Only half?
Not sure how the Yanks stand with photographic ID systems, but over on this side of the pond pretty much anyone with a passport and/or driving license has their mugshot on record.
Then there's SSSC registration and PVG checks for anyone who works in healthcare and social services, which again requires a photo ID.
Naturally anyone who's ever been arrested is also on file.
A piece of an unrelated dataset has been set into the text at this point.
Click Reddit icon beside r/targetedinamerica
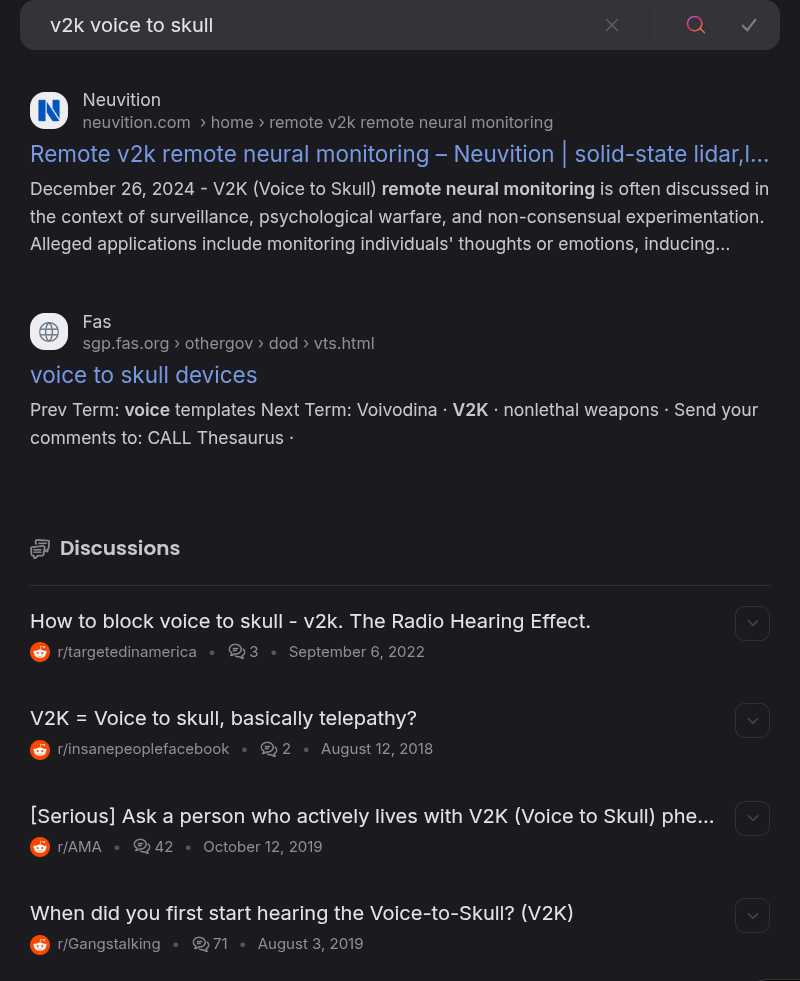Image resolution: width=800 pixels, height=981 pixels. (x=40, y=652)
In fact, just attending any sort of protest rally is guaranteed to get your entire life's history recorded in a police database.
Anyone not covered up to this point is probably still on some other system, even if it's only an OAP bus pass.
The vast number of CCTV systems in Blighty basically guarantees that "the system" has your mug on record, one way or another, unless you've lived your whole life in a cave, and the legal protection, that is supposed to prevent unfettered government access to that data, is little more than a farce designed to pacify the masses and stop them whining too much, as has been demonstrated countless times (stolen laptops containing vast government databases, council workers using "anti-terrorism" legislation to spy on parents who they claim enrol their children at the "wrong" school, ad nauseam).
In short, we're not only worrying about something we have no democratic means of preventing (since neither the US nor the UK are even remotely democratic), but something that has already happened, indeed it happened a long time ago.
The question is, what are we going to do about it, if anything?